Replacing improper integral by sum of integrals
If the left hand side converges, then the right hand side converges. But not the converse. For example, if $f(x) = \sin(x)$ and $a = 2\pi$, then the right hand side is $0$, and the left hand side is undefined.

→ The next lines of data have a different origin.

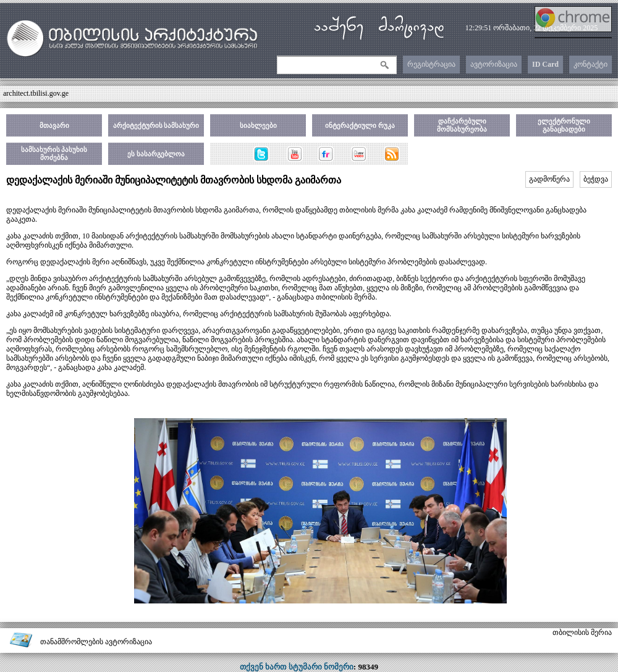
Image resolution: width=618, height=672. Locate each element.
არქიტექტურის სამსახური (156, 125)
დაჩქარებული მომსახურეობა (462, 125)
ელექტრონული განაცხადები (564, 125)
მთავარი (54, 125)
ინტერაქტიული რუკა (360, 125)
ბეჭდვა (596, 179)
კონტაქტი (590, 64)
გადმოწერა (549, 179)
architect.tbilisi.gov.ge (36, 93)
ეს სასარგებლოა (156, 154)
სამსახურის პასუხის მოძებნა (54, 153)
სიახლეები (258, 125)
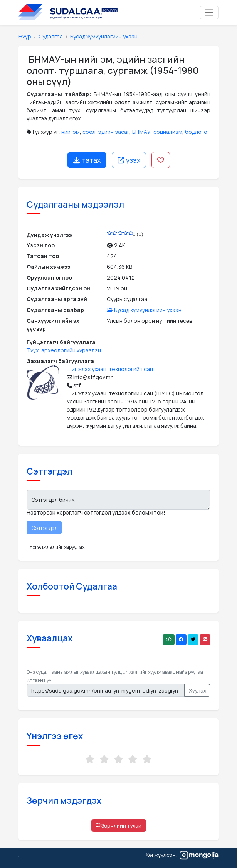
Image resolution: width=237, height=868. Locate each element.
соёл (89, 132)
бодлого (196, 132)
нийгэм (71, 132)
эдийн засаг (114, 132)
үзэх (129, 160)
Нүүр (25, 36)
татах (87, 160)
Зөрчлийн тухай (118, 825)
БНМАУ (141, 132)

If $f$ has a finite number of infinite values, you can handle them one at a time, and what you do on the left hand side is the same as what you do to the right hand side.
If the left hand side converges, we have $$ \lim_{R \to \infty, S \to -\infty} \int_S^R f(x) \, dx = L .$$ So we can restrict $R$ and $S$ to multiples of $a$ to see $$ \lim_{n \to \infty, m \to -\infty} \int_{am}^{an} f(x) \, dx = L ,$$ and $$ \int_{am}^{an} f(x) \, dx = \sum_{k=m}^{n-1} \int_{ka}^{(k+1)a} f(x) \, dx .$$ Next, if, say, $\lim_{x\to b-} f(x) \, dx = \pm\infty$, then for the left hand side you add in $$ \lim_{u\to b-, v\to b+} \int_S^u + \int_v^R f(x) \, dx ,$$ and for the right hand side you pick the $n$ such that $na < b < (n+1)a$, and instead of $$ \int_{na}^{(n+1)a} f(x) \, dx $$ use $$ \lim_{u\to b-, v\to b+} \int_{na}^u + \int_v^{(n+1)a} f(x) \, dx ,$$ or if $b = na$, then instead of $$ \int_{(n-1)a}^{na} f(x) \, dx + \int_{na}^{(n+1)a} f(x) \, dx $$ use $$ \lim_{u\to b-, v\to b+} \int_{(n-1)a}^u + \int_v^{(n+1)a} f(x) \, dx ,$$
This is true as soon as $f$ is Lebesgue integrable... which makes sense if you speak of $\int_{-\infty}^\infty f(x) dx$.
The equality is just a particular case of Lebesgue countable additivity property.